Vera : For a long time, Hamferð remained a well kept secret hailing from the Faeroe Islands. Years ago they toured in Europe as support act of their fellow compatriots Týr, in 2015 Jón Aldará appeared to be the new vocalist of Barren Earth and he created the progressive stunner ’On Lonely Towers’ with them and recently I found out that he also contributes vocals to the international doom metal collective Clouds. In brief, we were regularly reminded of the existence of Hamferð.

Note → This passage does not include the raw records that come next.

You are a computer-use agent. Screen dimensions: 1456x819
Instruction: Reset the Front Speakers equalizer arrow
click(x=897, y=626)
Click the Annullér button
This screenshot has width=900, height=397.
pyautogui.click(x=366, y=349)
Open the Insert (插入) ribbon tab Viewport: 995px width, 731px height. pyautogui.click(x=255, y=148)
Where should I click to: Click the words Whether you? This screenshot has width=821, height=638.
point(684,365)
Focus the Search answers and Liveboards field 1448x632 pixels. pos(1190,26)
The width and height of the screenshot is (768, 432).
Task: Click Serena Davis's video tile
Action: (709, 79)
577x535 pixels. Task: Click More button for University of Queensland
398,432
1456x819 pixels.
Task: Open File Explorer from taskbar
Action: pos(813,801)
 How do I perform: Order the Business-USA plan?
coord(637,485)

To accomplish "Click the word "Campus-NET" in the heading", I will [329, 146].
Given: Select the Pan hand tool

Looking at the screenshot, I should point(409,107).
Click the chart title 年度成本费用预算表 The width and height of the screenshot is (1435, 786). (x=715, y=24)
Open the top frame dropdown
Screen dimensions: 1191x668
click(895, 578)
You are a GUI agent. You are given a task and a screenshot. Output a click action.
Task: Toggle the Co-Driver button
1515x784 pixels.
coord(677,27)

Earlier they released an EP and a full length on the local Tutl label, but now they are signed by the mighty Metal Blade to have a worldwide introduction of ‘Támsins Iikam’ in January.
Actually this happens to be a third part of a trilogy once started with the EP Vilst Er Siðstra’ and consequently it is a conclusion of former works, but not really, because it should be in reverse and this album ought to be the beginning of the story about mortality and the view on loss through the eyes of local culture and mythology. Thus it is no wonder that all lyrics are in their vernacular language. It is an intense doom/death metal experience with a signature sound, this time mixed by famous producer Daniel Bergstrand at the Dugout Studios. The music sounds raw and undaunted, just like life at the windy home basis of this six-piece. Yet there happens to be a very solemn and ‘civilized’ element in all this melancholic savageness: the dignified, almost pompous clean vocals of Aldará. It is true, he regales us with mighty deep grunts in heavier parts, but his clean chants are so empyrean that they have an otherworldly beauty.
With the nine minutes long opener ‘Fylgisflog’, we learn that the band takes its time to build up songs cautiously. In this case going from slow guitar notes to dramatic keyboards with clean vocals to voluptuous outbursts with scorching grunts. A Valhalla for doom aficionados! Sacral choirs pop up in the midst of fluttering sounds in the enchanting ‘Stygd’ which includes inventive drum patterns and it shifts from a low-ranged Saturnus growl to melancholic clean vocals. The instrumental part sounds as if domino stones fall one by one, the terror of all this misery in this story. Sometimes Aldará even seems like a thoughtful crooner, just listen to ‘Tvistevndur Meldur’, while the video clip for the quiescent ‘Frosthvarv’ is of otherworldly beauty. Here we only have rolling grunts towards the end. On the other hand, ‘Hon Syndrast’ appears to be quite catchy and up-tempo and later it even comes close to blackened fury with screams. Beautiful guitar skills in this song by the way. Final track ‘Vapn I Anda’ goes – during its eleven minutes length – from sensitive beauty to a rigorous doom eruption and has a slow moving intensity with howling guitars that finally fades in introvert sounds. This is a revelation, without any doubt! Here the doom metal genre is graced with a strong own identity, a captivating collection of songs, coming from wastelands, that makes us shiver to the bone!